-- Opening Marker --

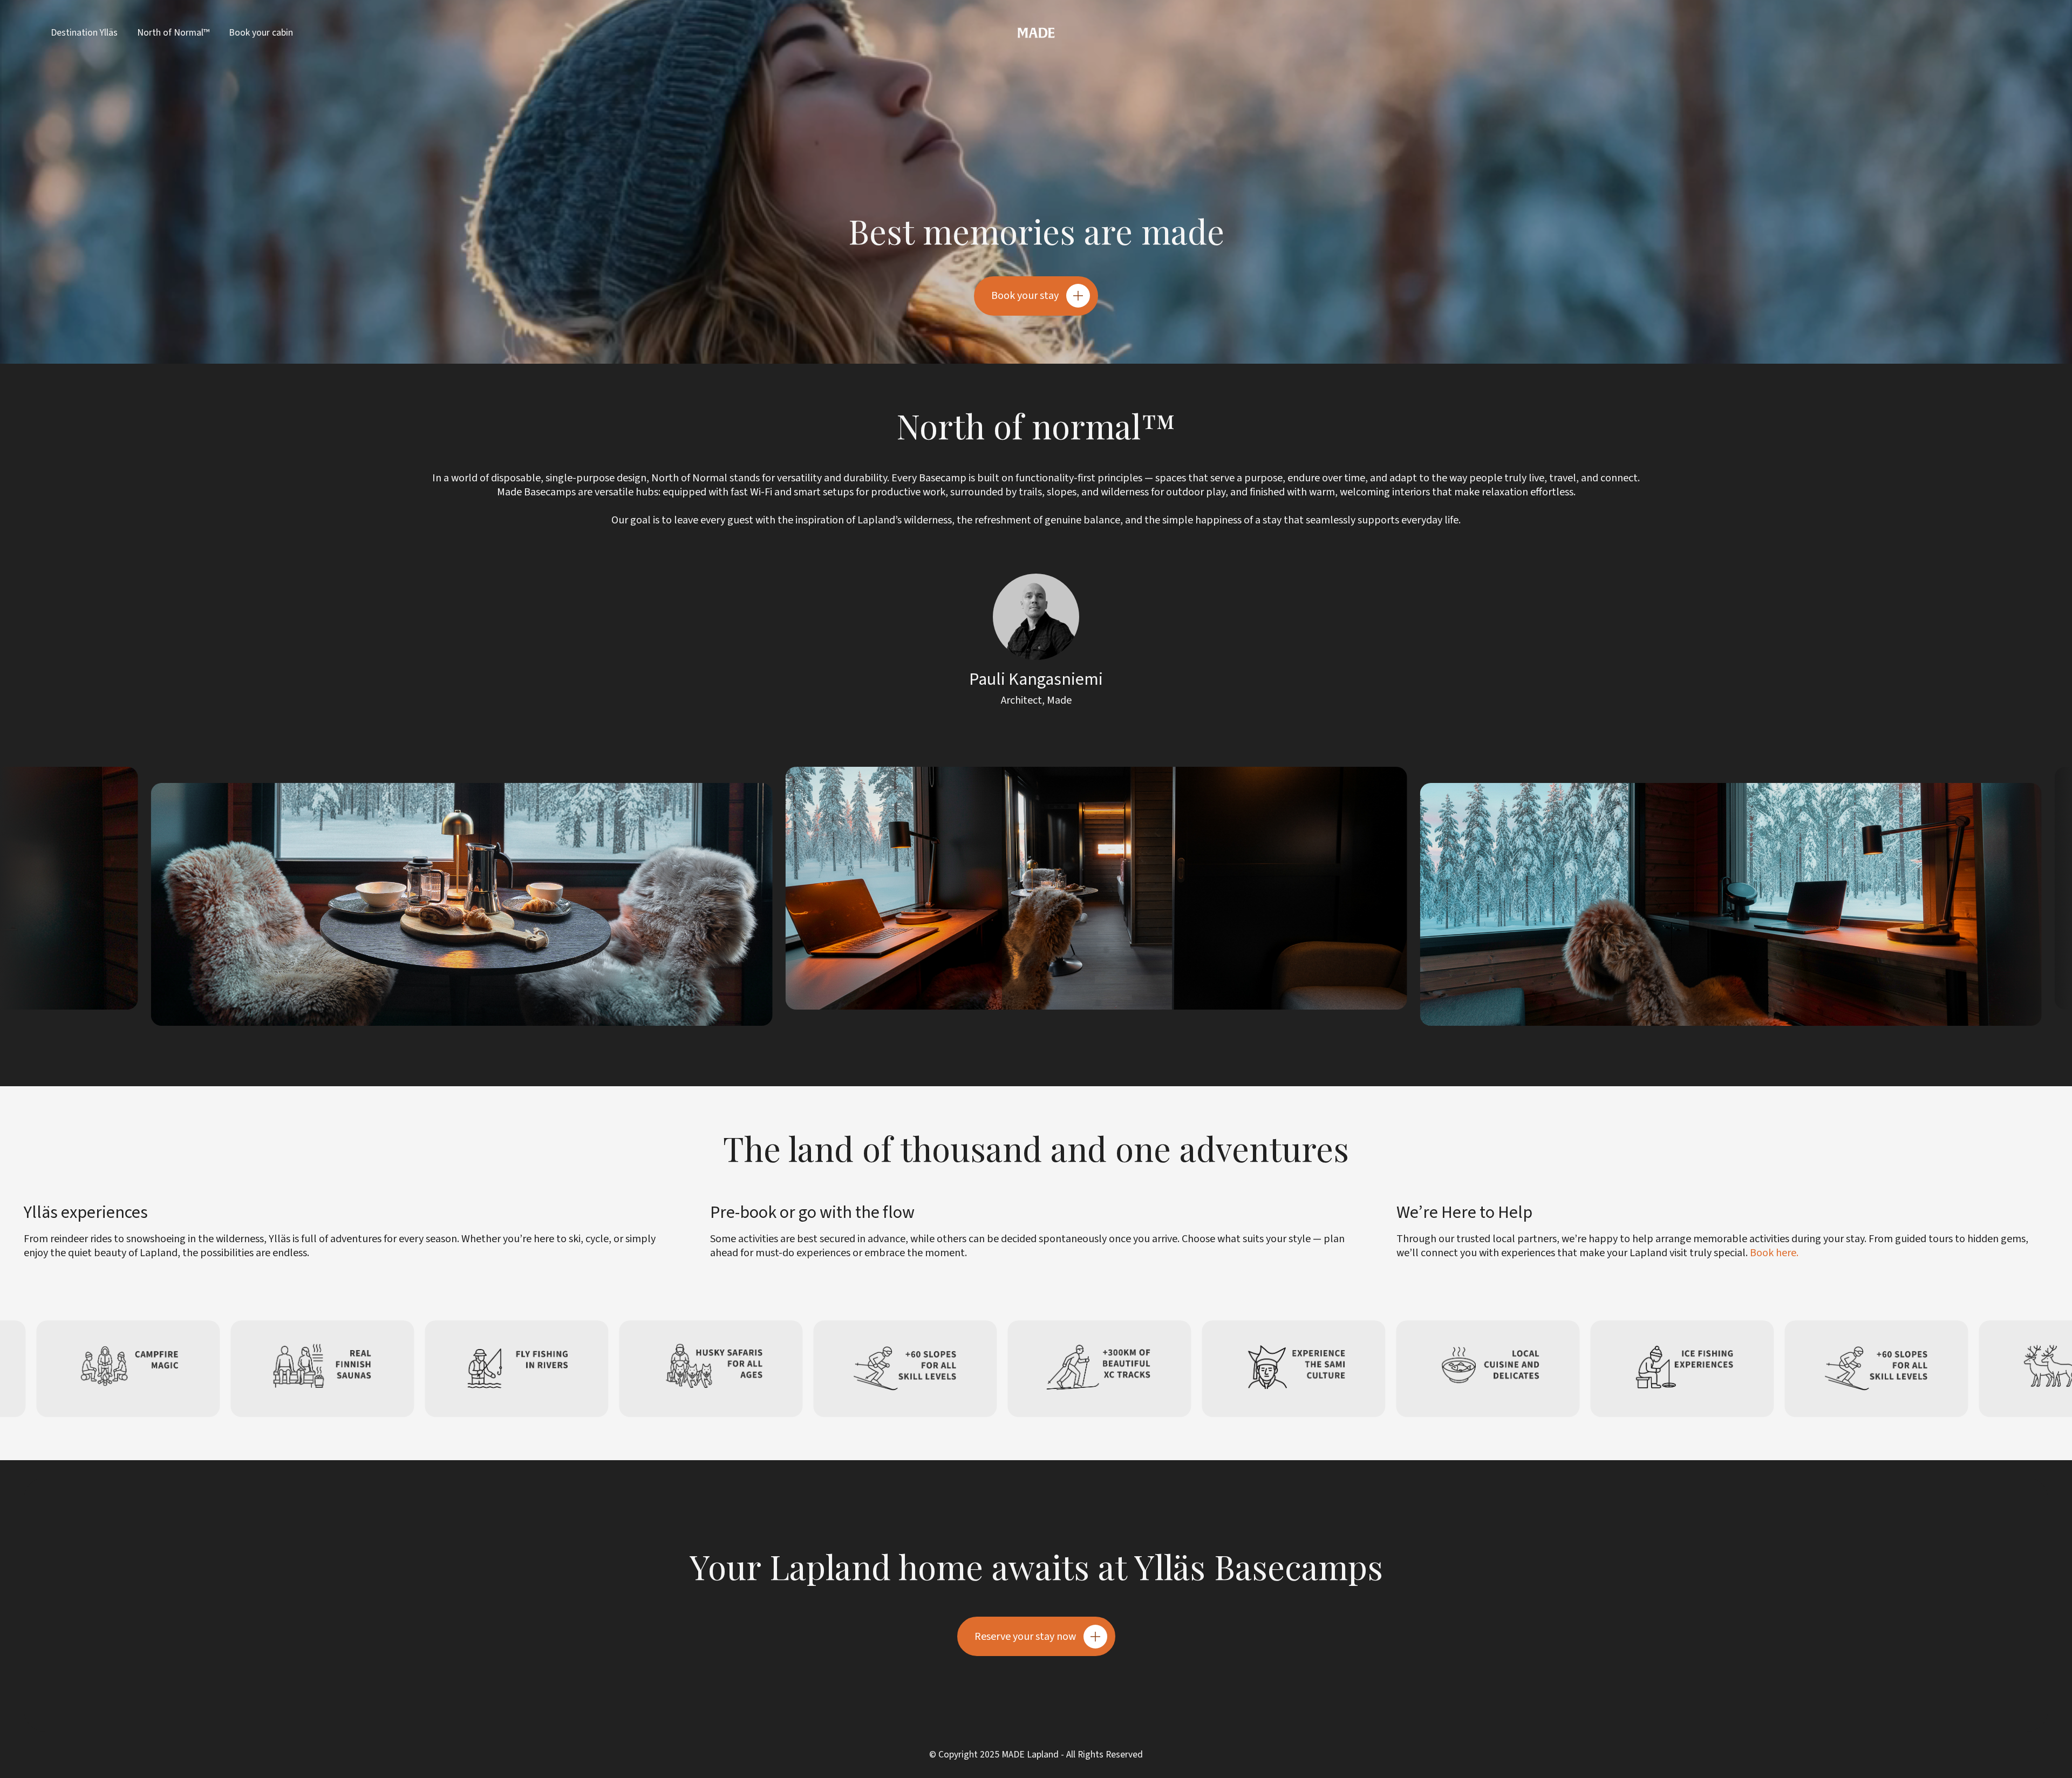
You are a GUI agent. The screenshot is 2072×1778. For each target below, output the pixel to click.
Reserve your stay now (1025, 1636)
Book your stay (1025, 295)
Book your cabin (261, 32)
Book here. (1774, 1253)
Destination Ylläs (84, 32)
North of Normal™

-- Closing Marker --
-- Opening Marker --

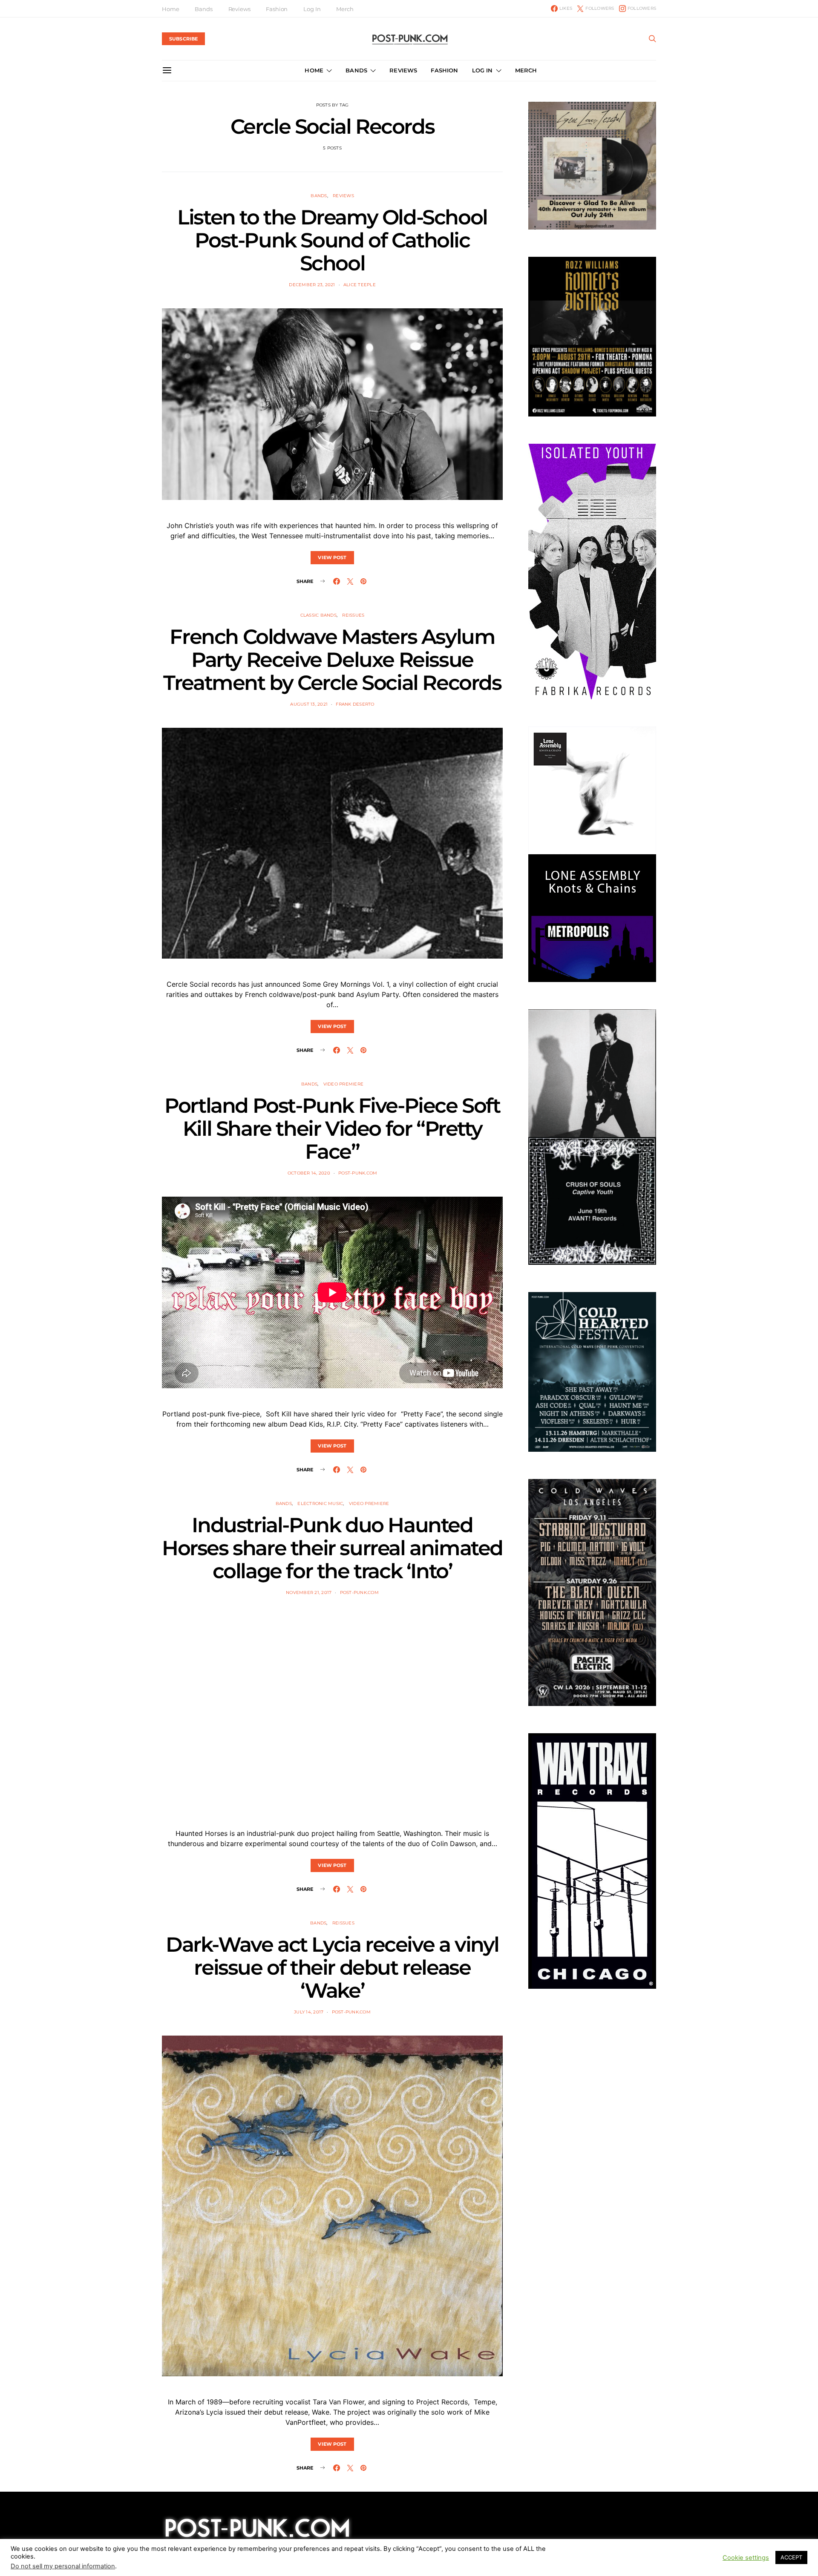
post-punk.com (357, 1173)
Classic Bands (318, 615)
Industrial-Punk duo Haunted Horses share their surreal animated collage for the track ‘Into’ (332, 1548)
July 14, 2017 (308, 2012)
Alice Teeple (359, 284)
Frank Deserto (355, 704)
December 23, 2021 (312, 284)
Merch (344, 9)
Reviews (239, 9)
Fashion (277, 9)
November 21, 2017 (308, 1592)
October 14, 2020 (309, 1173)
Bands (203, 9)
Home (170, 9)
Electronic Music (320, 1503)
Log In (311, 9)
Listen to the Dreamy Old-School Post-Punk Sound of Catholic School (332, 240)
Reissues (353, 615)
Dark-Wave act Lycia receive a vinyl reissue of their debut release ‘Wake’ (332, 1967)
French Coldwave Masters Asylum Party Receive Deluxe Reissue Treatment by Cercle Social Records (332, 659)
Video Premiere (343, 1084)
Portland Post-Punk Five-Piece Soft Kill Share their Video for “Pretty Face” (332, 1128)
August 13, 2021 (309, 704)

-- Closing Marker --

**TASK DESCRIPTION**
All that is wanted is an exact copy of the lines above from the one with "Video Premiere (343, 1084)" through the one with "August 13, 2021 (309, 704)", with both ends included.

**PROBLEM SOLUTION**
Video Premiere (343, 1084)
Portland Post-Punk Five-Piece Soft Kill Share their Video for “Pretty Face” (332, 1128)
August 13, 2021 (309, 704)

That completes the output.